Belkin, a former New York Times magazine writer and now senior national correspondent at Yahoo! News, reflected on just how current the Yonkers case was when the miniseries aired in August 2015. Production of the series was bookended by the racial unrest that grew out of teenager Michael Brown’s killing by a police officer in Ferguson, Missouri, in August 2014 and protests in Baltimore in April 2015 after 25-year-old Freddie Gray died in police custody.
“They started filming during Ferguson, and they edited during Baltimore,” she said. “They were very aware of this on the set, that they were creating a piece of history that was also achingly contemporary. These issues have, if anything, become far more resonant since I wrote the book, and more resonant since the events happened. . . . There was this constant feeling on the set that it was both a re-creation of the past and an evocation of, in a lot of ways, the present.”

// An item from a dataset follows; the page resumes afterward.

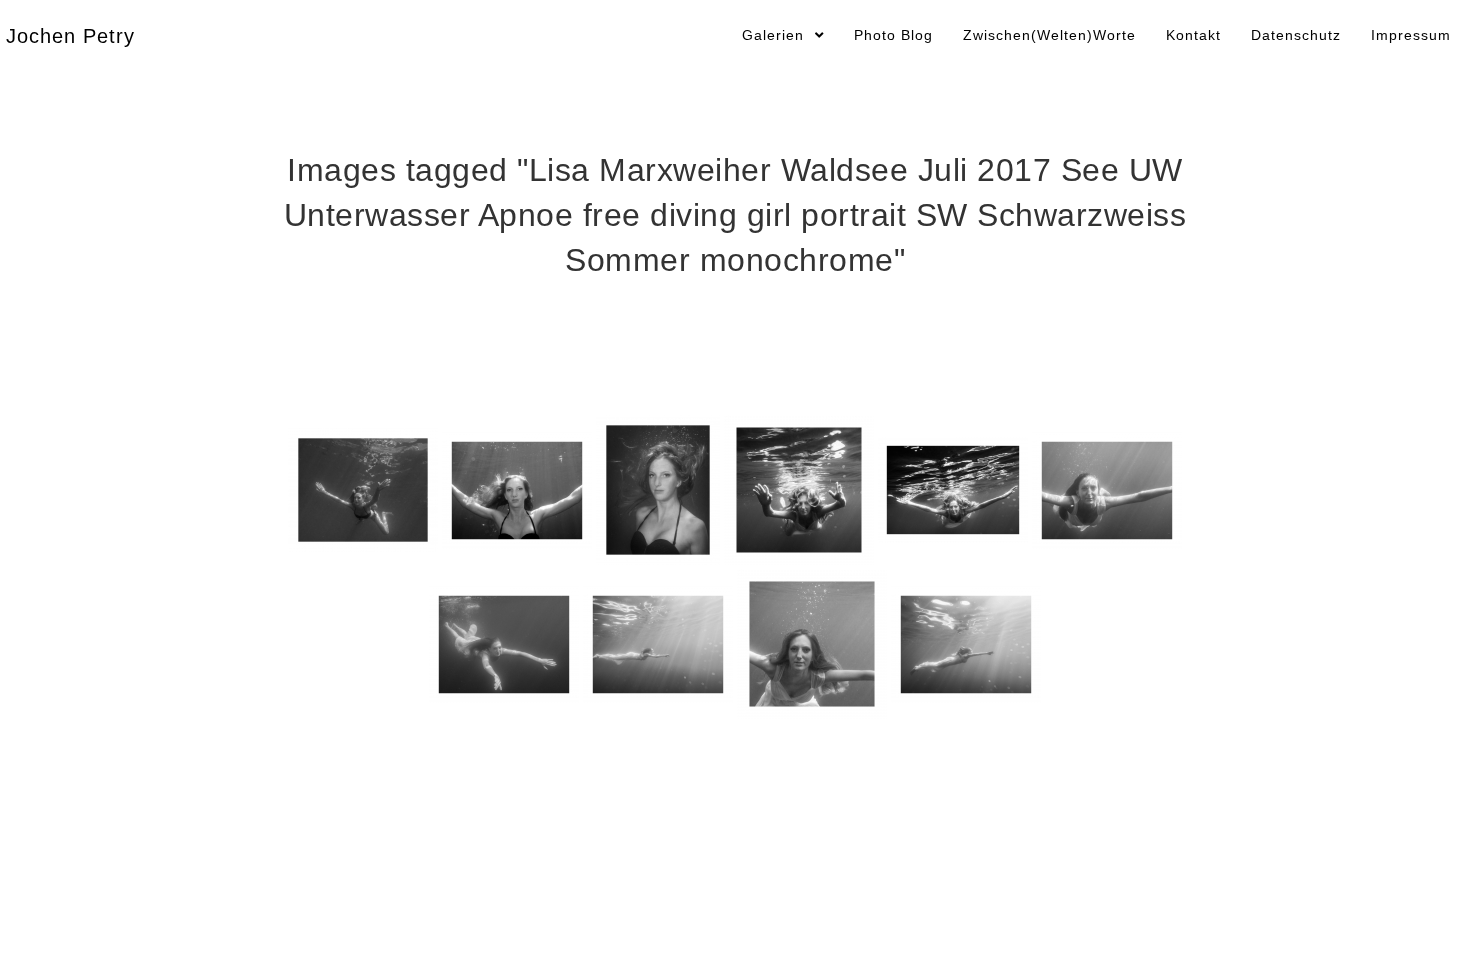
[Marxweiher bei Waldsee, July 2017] (363, 490)
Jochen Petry (70, 36)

Also in 2015: the U.S. Supreme Court ruled that states and localities could still be held in violation of the Fair Housing Act if their public housing programs created disparate impacts—even without intending to be discriminatory. And yet while public policies and court orders are necessary as blunt instruments of change, what ultimately creates shifts in attitudes are one-on-one encounters and personal relationships with those who are different from us, Belkin said. “The only solution may be when people get to meet the people they think they hate.”
Now that Show Me a Hero has gained a much wider audience, a question Belkin is frequently asked is: Who is the hero of this story? Ultimately, she said, several heroes emerged: Mary Dorman, a white homeowner who went from being a vociferous opponent of desegregation to its fiercest advocate and lifelong friend to her new black and Latino neighbors; Nick Waciscko, an ambitious 20-something mayor who campaigned against the court order leading up to his election but then had to slog through its implementation after winning; or the public housing residents themselves—nearly all women and children—who moved across town for better opportunities but had to suffer the suspicion of their white neighbors, their inner doubts, and the unfamiliarity of a new neighborhood.

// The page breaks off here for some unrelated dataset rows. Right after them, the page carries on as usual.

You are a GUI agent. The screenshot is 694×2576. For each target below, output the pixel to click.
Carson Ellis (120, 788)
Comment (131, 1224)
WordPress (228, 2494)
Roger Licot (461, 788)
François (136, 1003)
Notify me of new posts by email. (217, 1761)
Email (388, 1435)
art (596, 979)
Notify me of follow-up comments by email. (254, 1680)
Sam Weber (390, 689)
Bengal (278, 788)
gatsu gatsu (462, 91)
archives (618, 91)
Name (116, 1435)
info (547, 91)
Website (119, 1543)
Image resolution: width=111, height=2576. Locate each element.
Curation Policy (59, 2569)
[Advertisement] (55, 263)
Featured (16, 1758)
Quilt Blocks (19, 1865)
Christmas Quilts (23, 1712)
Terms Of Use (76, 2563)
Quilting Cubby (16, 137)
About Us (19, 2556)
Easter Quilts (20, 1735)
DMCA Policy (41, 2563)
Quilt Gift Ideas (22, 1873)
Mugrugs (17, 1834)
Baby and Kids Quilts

Another perennial question raised by the story is whether the residents’ lives dramatically improved as a result of moving into a more affluent neighborhood. In many ways, “emphatically yes,” Belkin said, and in other ways, not. Housing was just one factor in lives that were complicated by other struggles. “There is no pure happy ending in real life,” she said. And at the macro level, did building fewer than 1,000 units of affordable housing racially integrate a city of nearly 200,000 people? Hardly. “It was never going to integrate the city,” Belkin said.
Following Belkin’s talk, a panel of housing experts took up the issues about economic mobility and racial integration raised by Show Me a Hero. One question was whether it is better to focus on improving schools, housing, transit, and other services in struggling neighborhoods or provide low-income people greater choice and mobility—say, in the form of vouchers—to move to higher-opportunity neighborhoods where all of these attributes are better.
Given that nearly 14 million people live in areas of concentrated poverty, and moving them all to better neighborhoods is not only unrealistic, but not what they want. “How do we also connect the opportunity conversation to where [low-income people] live now?” asked moderator Ethan Handelman, vice president for policy and advocacy at the National Housing Conference.
Integrating a high-opportunity neighborhood places a huge psychological burden on the low-income people who are forced to fit in, said Chrystal Kornegay, undersecretary of the Massachusetts department of housing and community development. “It’s really, really hard to be the only . . . fill in the blank,” particularly for young people making their way in the world.
“The real question is about choice, and for the people who want choice, we have to create opportunity for them to do that,” Kornegay said. “But for the people who don’t, isn’t it more cost-effective to improve the schools in a lower-opportunity community than to go a high-opportunity community and have conversations around how people need to change and be different? We have to figure out how to do both. Politics . . . always drives us to the either/or place. We have to have a conversation that is about both/and.”